Last week we told how former Selkirk photographer Ronn Ballantyne, who for the past two decades has lived in the Canary Islands, had been obsessed by a story told to him by a man claiming to have been a Canadian pilot during the Second World War.

The man had come into Mr Ballantyne’s photographic shop in Selkirk during the late 1980s and said he crash-landed his Spitfire at Dryden after losing his way back to his airfield in southern England during the war. He had wanted Mr Ballantyne to take photographs of the crash site, but never showed up for their agreed meeting the following day.

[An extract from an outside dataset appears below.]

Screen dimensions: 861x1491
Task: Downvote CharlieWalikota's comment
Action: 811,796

However, Netta Mackenzie, who runs a guesthouse in Selkirk with husband Ian, remembered the man in question, telling The Wee Paper he had stayed at the couple’s B&B on numerous occasions in the 1980s and early 90s, and was named Harold Raasch from California, who had passed away during the 1990s.

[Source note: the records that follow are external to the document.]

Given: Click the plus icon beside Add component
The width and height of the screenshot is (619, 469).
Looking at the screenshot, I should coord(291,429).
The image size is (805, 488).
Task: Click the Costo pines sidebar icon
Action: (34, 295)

A week later and we have reports from people who grew up in the Dryden/Ashkirk area during the war and can remember a number crashes.

Rob Phaup is now in his late 80s and lives in east Berwickshire, but during the war stayed on the family farm at Ashkirk Town.

He said the aircraft which crashed at Dryden was an RAF Beaufighter, which he had seen come roaring out of the fog on an April morning in 1943 before crash-landing. “I remember seeing two parachutes and the crew were alright,” added Mr Phaup.

The two men were the pilot, Flight Sergeant Haley, and his navigator/radar operator, Flight Sergeant Fairweather. They had abandoned the twin-engined Beaufighter after it suffered an engine failure and it then crashed at Dryden Farm.

Mr Phaup also witnessed another similar incident, involving a Hurricane fighter being flown by a Norwegian.

“It, too, came out of the fog and made a couple of attempts to land in front of the house at Ashkirk Town. He then tried to land at Headshaw, where there was some flat ground, but the aircraft went into some ditches and turned over. It happened opposite the old quarry.

“People from Selkirk came up on their bicycles to look at the aircraft. We went up to see it as well. It was lying upside down and RAF men were taking it apart and putting it on a low-loader to take away.

“Police told us the pilot had been a Norwegian and he’d survived with just a broken nose after running out of fuel.”